[[ Dataset entries open ]]

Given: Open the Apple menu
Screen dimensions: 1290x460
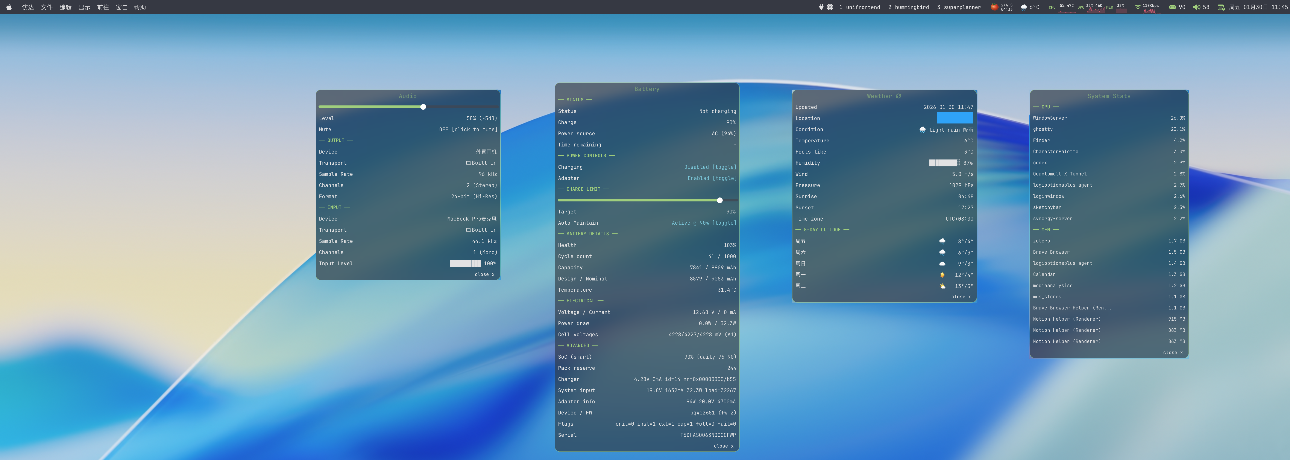Looking at the screenshot, I should (x=9, y=7).
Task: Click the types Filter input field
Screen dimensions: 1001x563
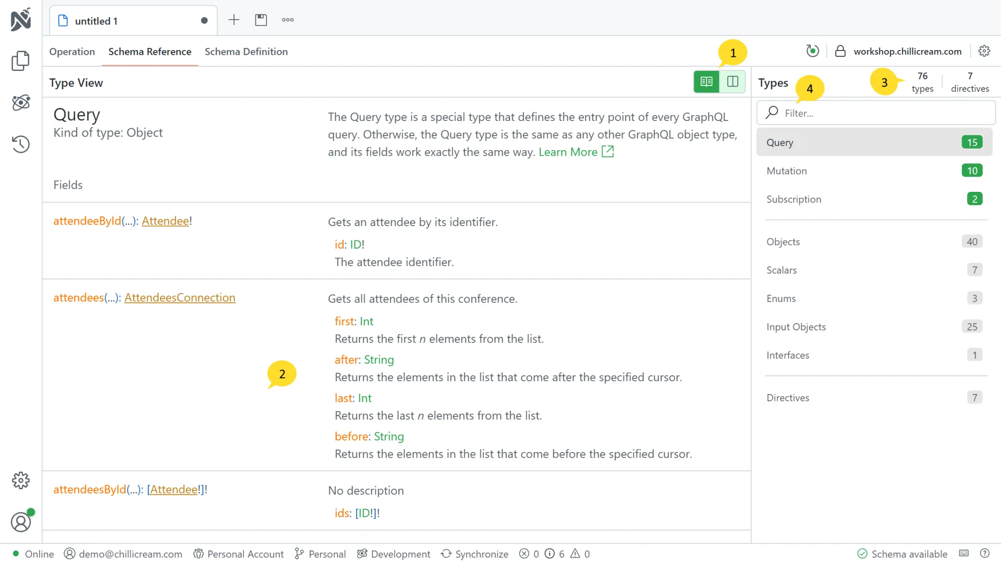Action: [x=881, y=113]
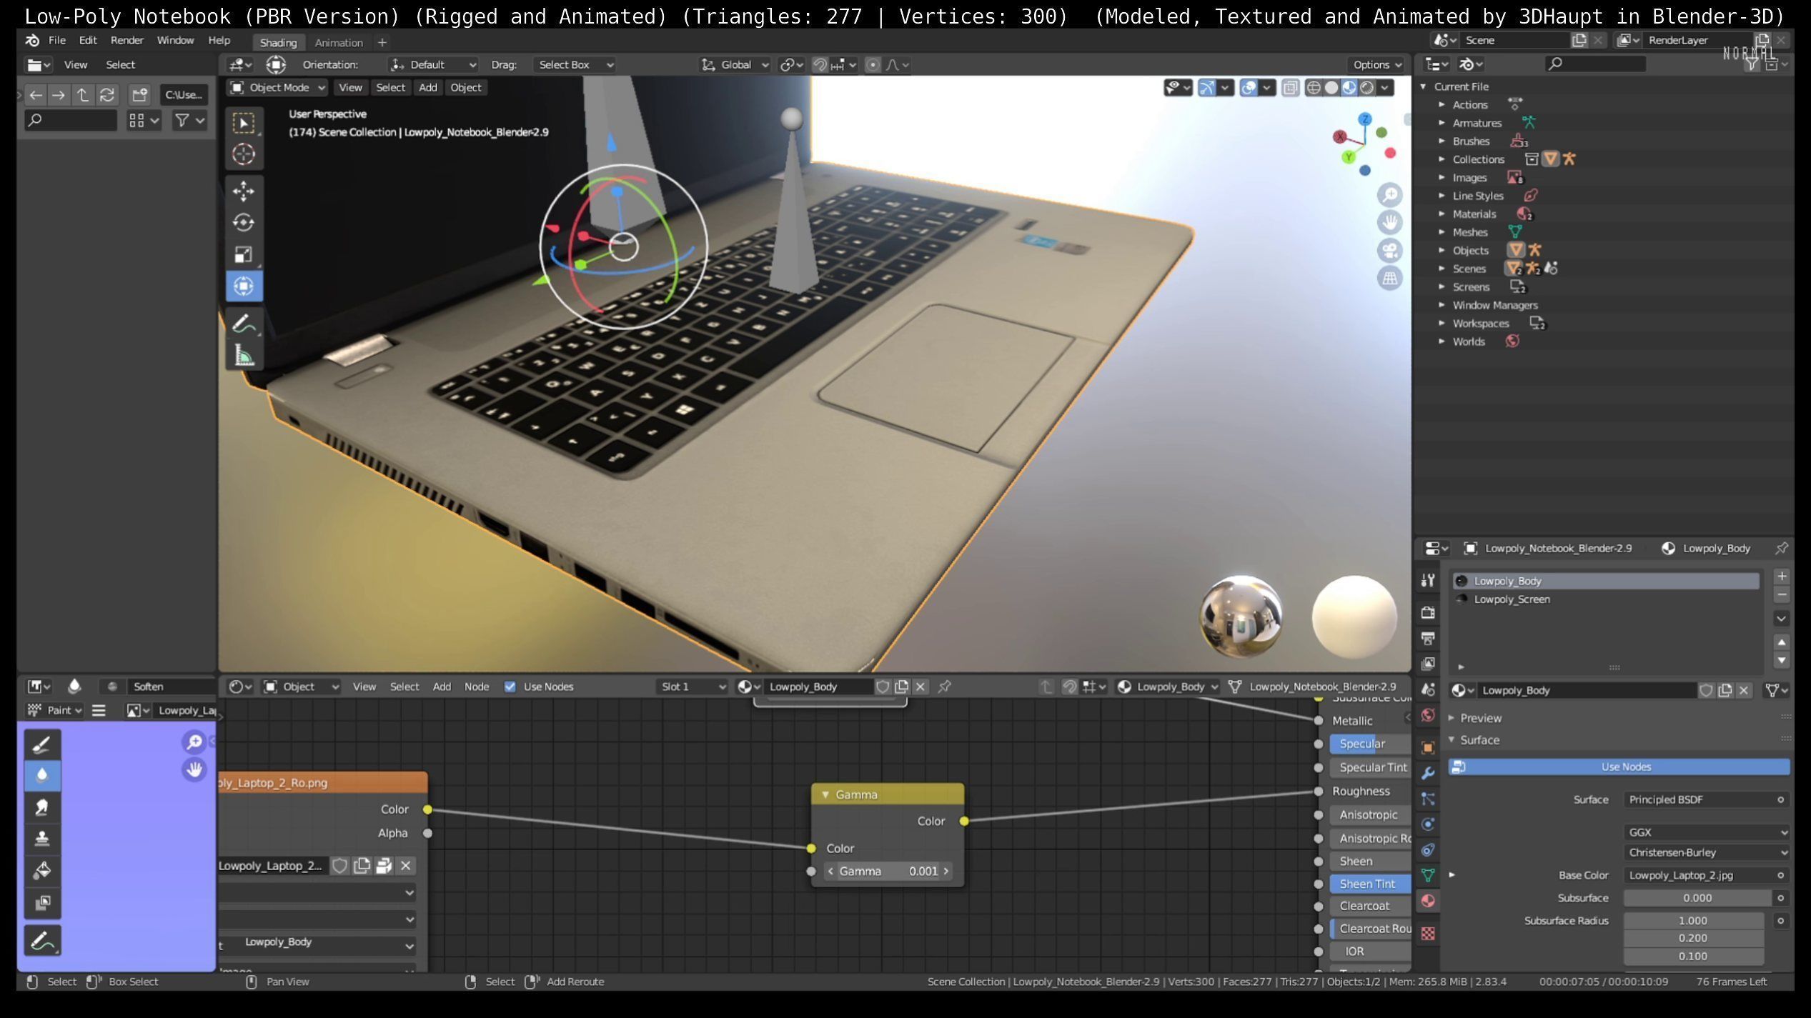Viewport: 1811px width, 1018px height.
Task: Toggle snapping magnet in header
Action: point(820,65)
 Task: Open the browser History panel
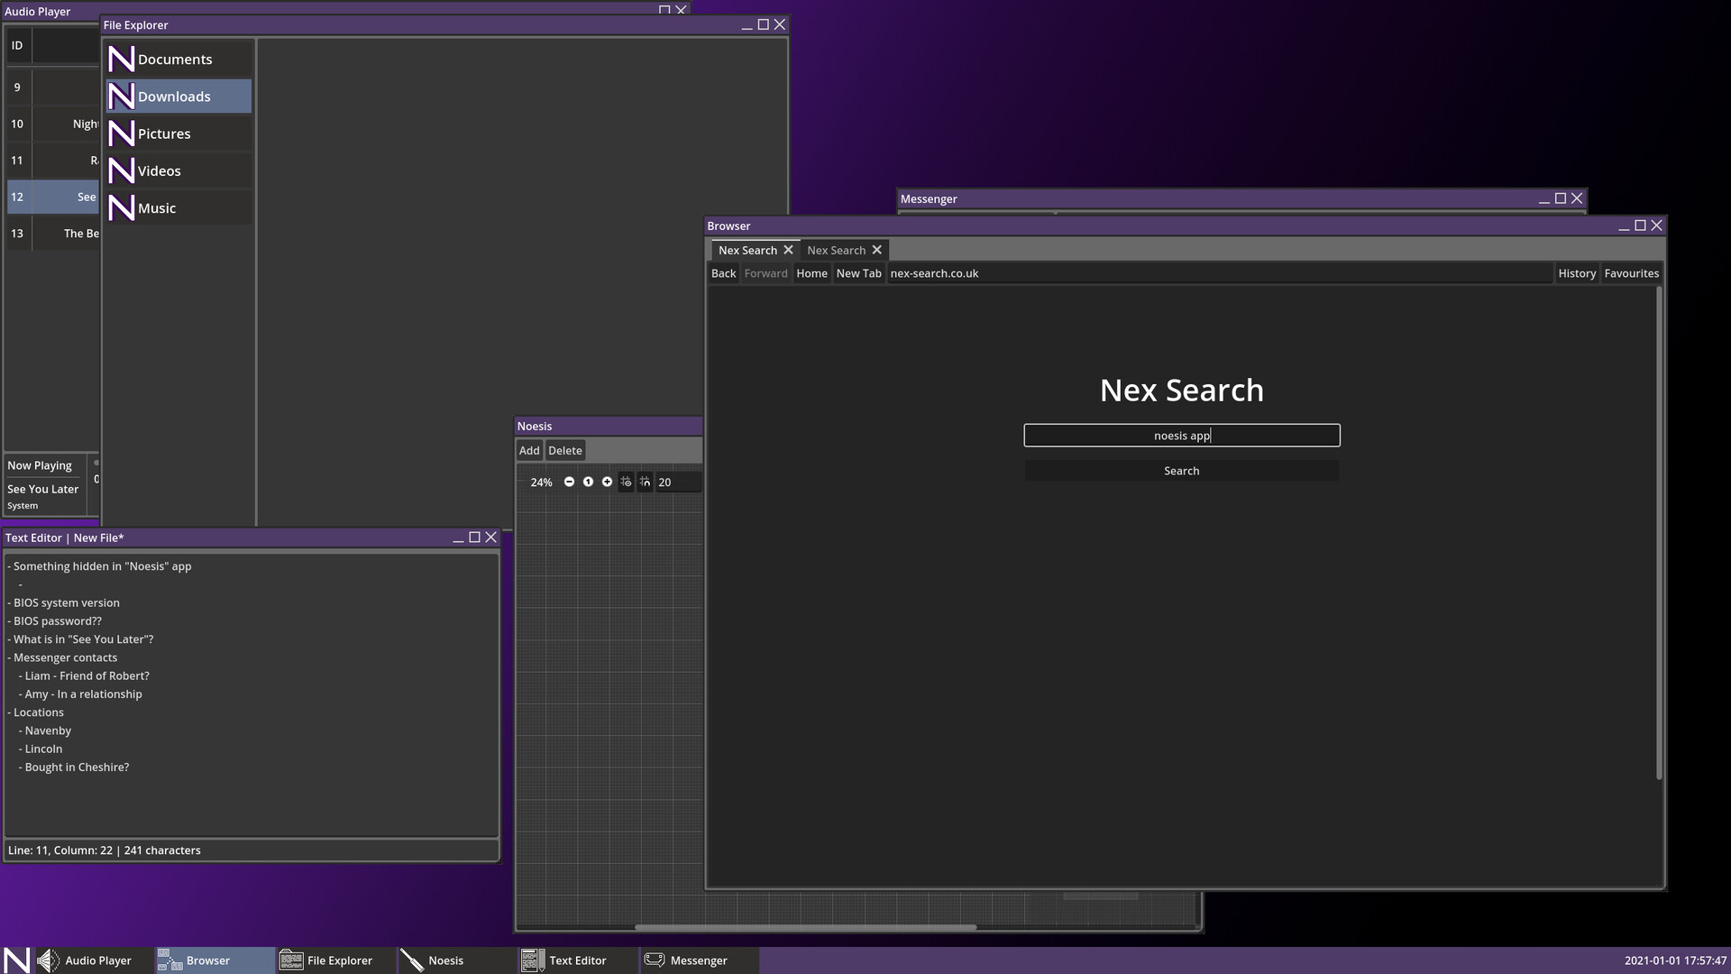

[[ Dataset entries closed ]]

*Your assignment*
Word for word, set down every line of the records above, and leave the pictures out.

*The completed task*
Given: Open the Apple menu
Screen dimensions: 1290x460
Looking at the screenshot, I should (x=9, y=7).
Task: Click the types Filter input field
Screen dimensions: 1001x563
Action: [x=881, y=113]
Viewport: 1811px width, 1018px height.
Task: Toggle snapping magnet in header
Action: point(820,65)
 Task: Open the browser History panel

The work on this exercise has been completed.